Michelle's Spell of the Day
"What's in the movie compared to what we shot is the tip of the iceberg." Natasha Richardson
Cocktail Hour
Drinking movie suggestion: Sunshine Cleaners
Benedictions and Maledictions
Happy Thursday!
Wednesday, March 18, 2009
The Faults Of Other People
My friend Hank once wrote an essay titled "The Faults Of Other People" about being forced to endure an academic diversity workshop where all parties were supposed to reveal their hidden stereotypes about race, sex, disability, and so on. Despite reassurances that none of what they said would be held against them or ever revealed, much like an AA meeting, nobody would say much of anything out of fear. Nobody ever admitted to telling a racist joke or not stopping someone from telling one, nobody admitted to their own upbringings or sins that had been committed against them. And let's face it, lack of honesty is always a phenomenal bore. But I've never been a fan of people who classify themselves as "honest" because in my limited experience, it sometimes serves as code for an asshole who uses the truth to bludgeon other people when it suits them.

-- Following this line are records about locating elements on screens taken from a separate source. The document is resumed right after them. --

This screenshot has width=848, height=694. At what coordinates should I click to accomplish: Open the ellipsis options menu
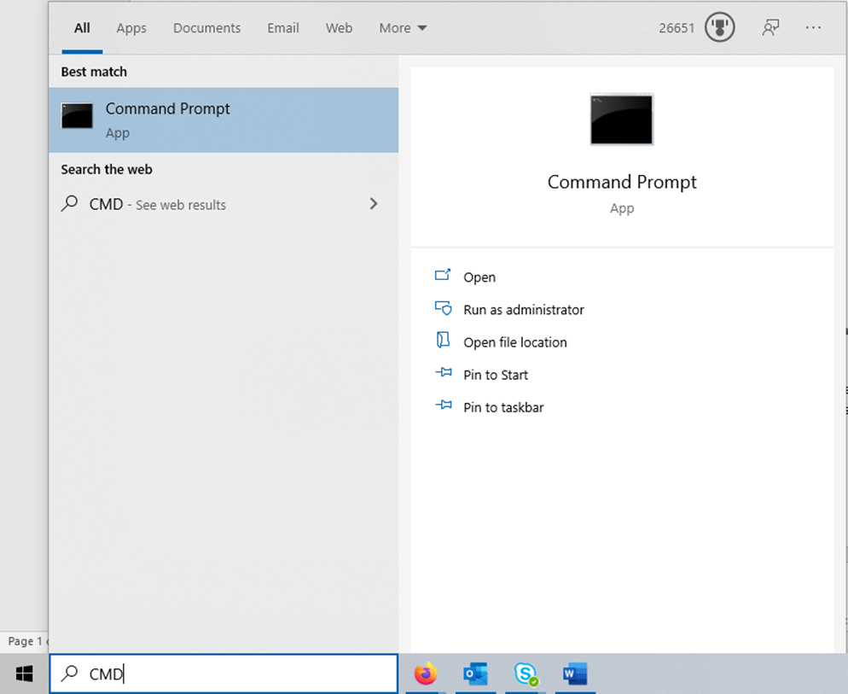pyautogui.click(x=813, y=27)
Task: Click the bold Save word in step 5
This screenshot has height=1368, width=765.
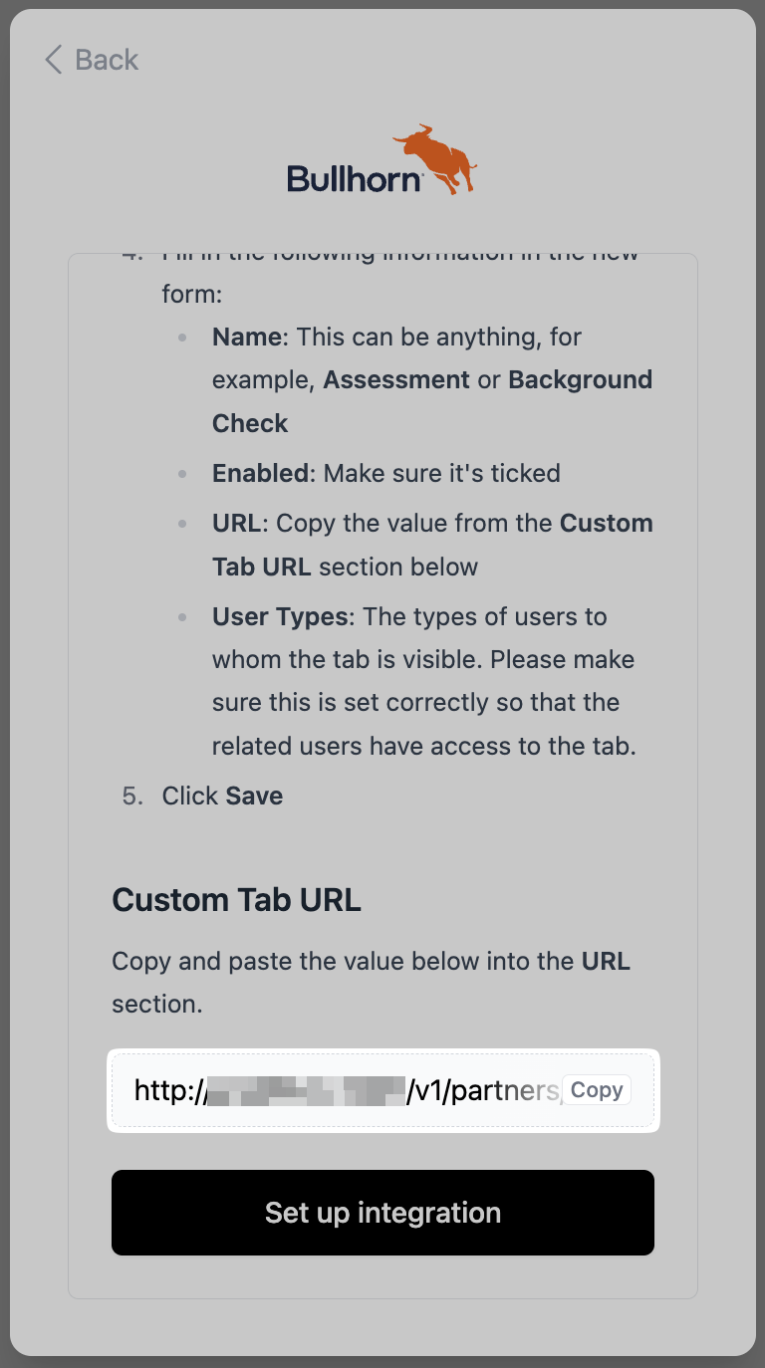Action: click(254, 796)
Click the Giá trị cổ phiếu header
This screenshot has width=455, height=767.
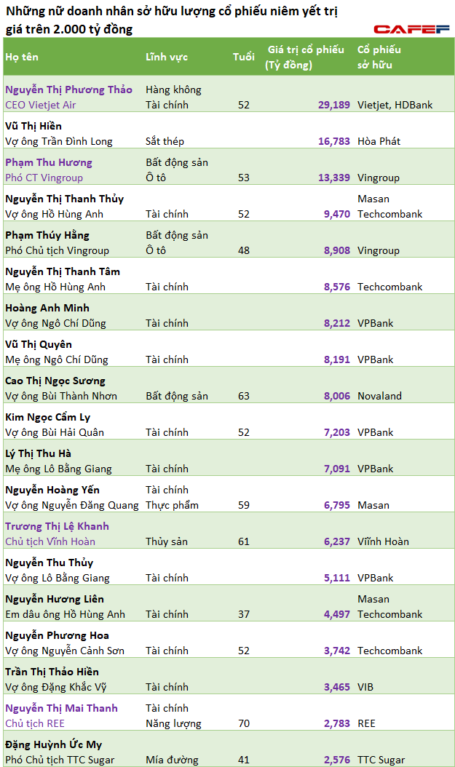305,57
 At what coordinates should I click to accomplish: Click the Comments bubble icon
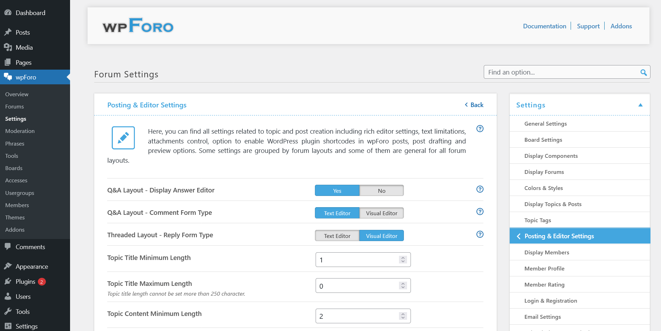click(x=8, y=247)
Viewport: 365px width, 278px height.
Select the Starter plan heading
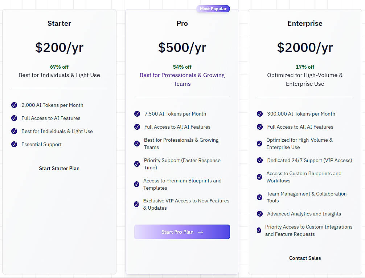[x=59, y=23]
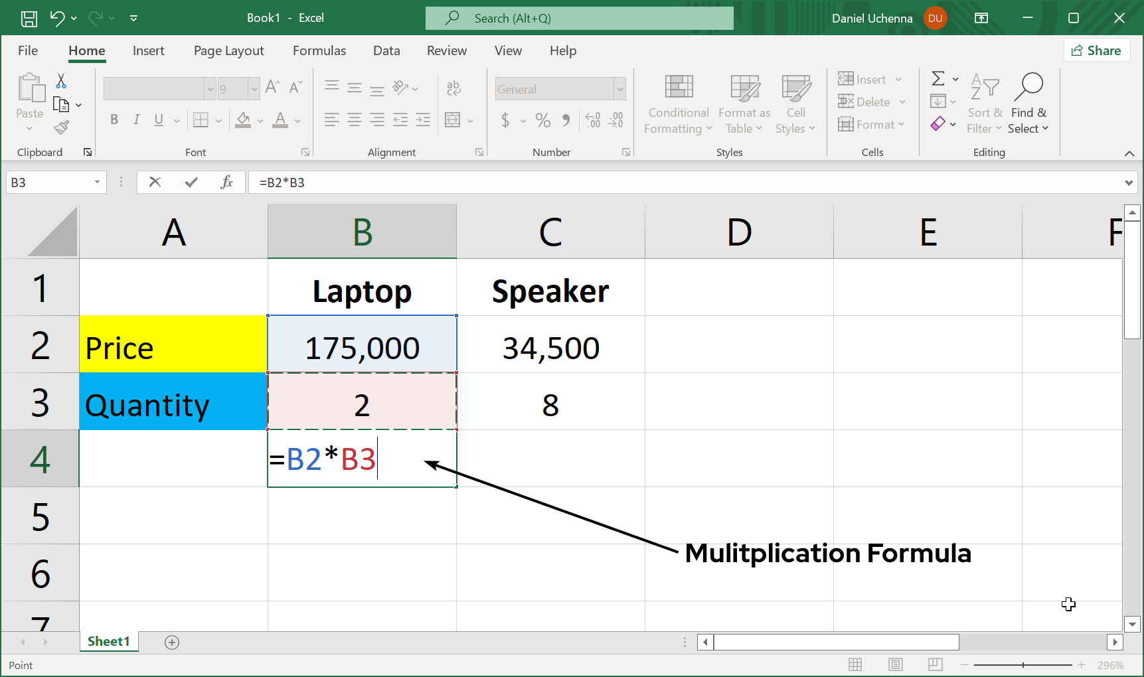Select the Sheet1 tab

point(109,641)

So herein lies the dilemma when discussing our own faults and of course, a favorite and infinitely more pleasurable subject, the faults of other people. Today would have been Hank's 39th birthday had he lived. What would he have said about being on the verge of forty? To me, he will always be young in that deeply precocious way, the way some people are when they have borne up under a heavy burden. Of course, in the workshop, he was forced to write about his blindness and what people thought about it. All the stereotypes swirled -- the good ones about it giving you supernatural insight or musical talent (according to Hank, one trip to a blind camp talent show will disabuse you of this notion) and the way the word blind is used in our language as a negative, when someone is doing something misguided or stupid. But as Hank would say, no matter what our actual sight, we see what we want to see until the truth, whatever version that we cannot deny, strikes us.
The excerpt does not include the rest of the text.